Starting a food truck as a family business seems like as natural as starting up a family business in any other industry but at the same time it can also create some unique problems. If it is done properly it can bring in a steady income and keep your family employed for years. Done improperly it will keep attorneys paid and employed instead.
Starting a business with family members can truly be rewarding but if you have committed any of the following oversights, you need to take care of them as soon as you can. And if you’re considering launching a mobile food business with family members, don’t even think about cutting corners and making these potentially fatal blunders:
Mix family finances with the business’s
A lot of family run businesses start as a side job or a hobby that eventually turns into a money maker. When you start to outgrow that stage, you need to look into housing it in a formal legal entity like a limited liability company or a corporation. This is especially important if a number of family members might be liable, as would be the case if, say, they signed for loans or chipped in cash or otherwise could be considered partners. Without this protection, you all could end up bankrupt if something goes wrong. That’s not the kind of family sharing you want.

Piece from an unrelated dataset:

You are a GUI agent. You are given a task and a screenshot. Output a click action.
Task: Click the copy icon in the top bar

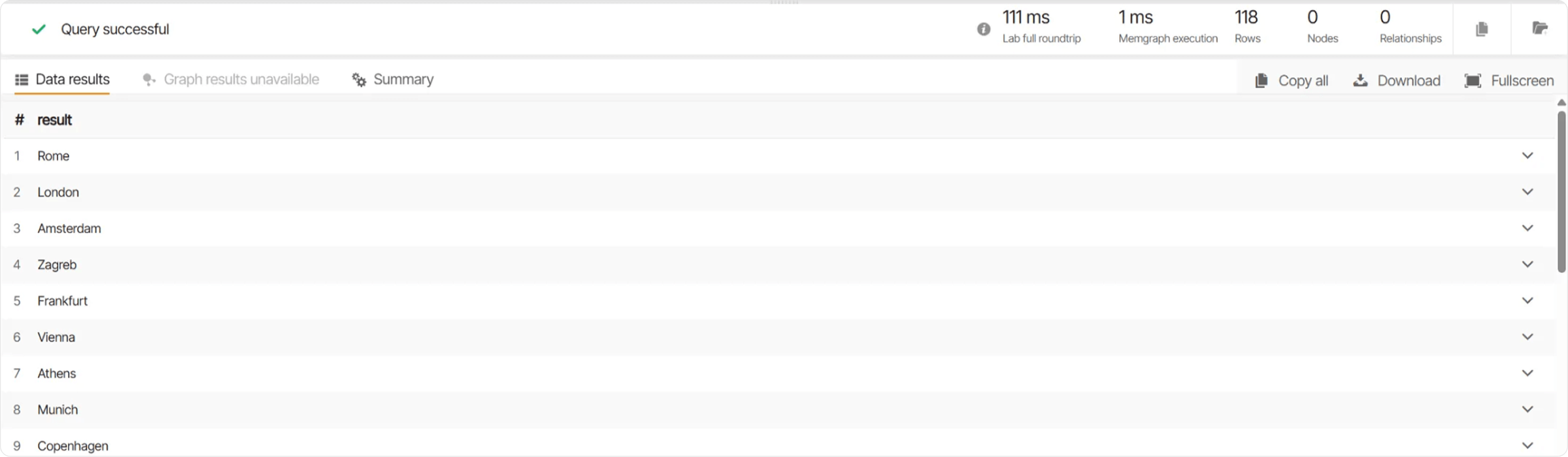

For most small family businesses, an LLC is a great choice. It gives personal liability protection like a corporation, without formalities like a Board of Directors or meeting minutes. An LLC is taxed as a pass-through entity, so business profits flow through to the owner(s) and the LLC pays no separate tax on profits. Also, having a legal entity allows for easier transition planning.
If you don’t form a legal entity like an LLC, or if you want to do business under a catchier name, you need to file for DBA or a “doing business as” status. This is simply a way of stating that your business name is not the same as that of the legal entity controlling it. In many states, not having a DBA will make it hard to open a business checking account and may even keep you from being able to sue a vendor or customer who wronged you.
No employment agreements
You may not want to discuss with Dad what will happen if he calls in sick too many times or how with Grandma how much money she has to pay you. But everyone in a family business has to make their expectations clear about employment, operations, even dissolution. And you have to put the agreements in writing. It may seem awkward to talk about it now, but it will be ten times more awkward after something goes wrong. And something will.
No succession plan
The last thing you want to think about in a family business is what will happen to the company if you are hurt or pass away. It’s no fun to think about, but you should consider who will run the business, either temporarily or permanently, if you can’t run it.
In a mobile food business you may want to identify a professional who might be interested in purchasing your business. Spend time with this person and get him or her acclimated to what you do and how you do it. Introduce them to your recipes, suppliers, payroll, payment issues, website and social media access and a host of other contacts and tools they will need to take over. Let others know you’ve designated an heir and mention it in your will.
Remember that if you do not have a formal legal business entity like an LLC, your food truck business technically passes with you. With the right structures in place you can leave your ownership (or fractions of it) to your loved ones in your will, and they can keep running the business in the same name without interruption. After all, that was the point of having a family run food truck business in the first place, wasn’t it?